Originally Posted by ZIPPY
Originally Posted by Stanton
"Zippy" has probably provided the most valuable comment of all. Those photos really do a pretty good job of showing what it might look like.


Well, I tried. Glad you found it useful.

I'll be the first to admit it was with a fair amount of personal bias, as I've been prepping the GTX for 3 years and shot it myself last week here at home.
After alot of vacillating and research I went with the original color, but it's obviously a modern formula+process.

In the timeframe of these cars when they were new, a metallic silver was absolutely not a color I'd want unless I intended to pamper the car.
The single stage leaded enamels faded terribly and it was not long before they looked like gray primer........which isn't far from Destroyer Gray, so....here we are.....it s not super hard to connect the dots and imagine.

Good luck with whatever it is you decide, I do have opinions, specific likes and dislikes but most of my ideas don't relate to your question at all, so they're pretty useless in the conversation.

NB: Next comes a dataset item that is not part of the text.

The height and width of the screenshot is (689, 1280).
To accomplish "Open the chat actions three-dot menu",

The interesting thing is that you say you don't want to use a factory color, but the pictures Zippy posted are of a factory color--A4 silver metallic. I know because my car is that color--the PPG 1969 version.

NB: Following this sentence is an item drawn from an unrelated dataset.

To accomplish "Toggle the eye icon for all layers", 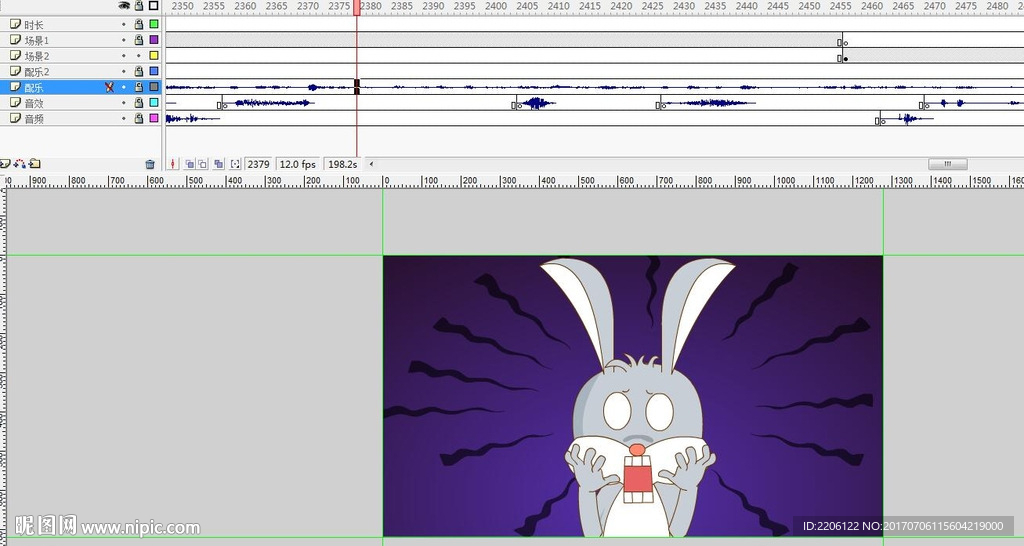I will pyautogui.click(x=124, y=6).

As has been said, paint it whatever color you wish. It is your car. But you asked for opinions so here is mine--IMO there is such a large number of good looking factory colors, I feel no need to get exotic. To me non-factory modern colors on an old car just don't look "right" unless it is on an obvious radical custom or resto mod. Can't explain it, but they just don't. And if you ever go to sell your car, you'll find I'm not alone. A factory color will often fetch more $ than a non-factory color.

Good luck on whatever you decide!

Last edited by wingman; 07/19/23 09:25 AM.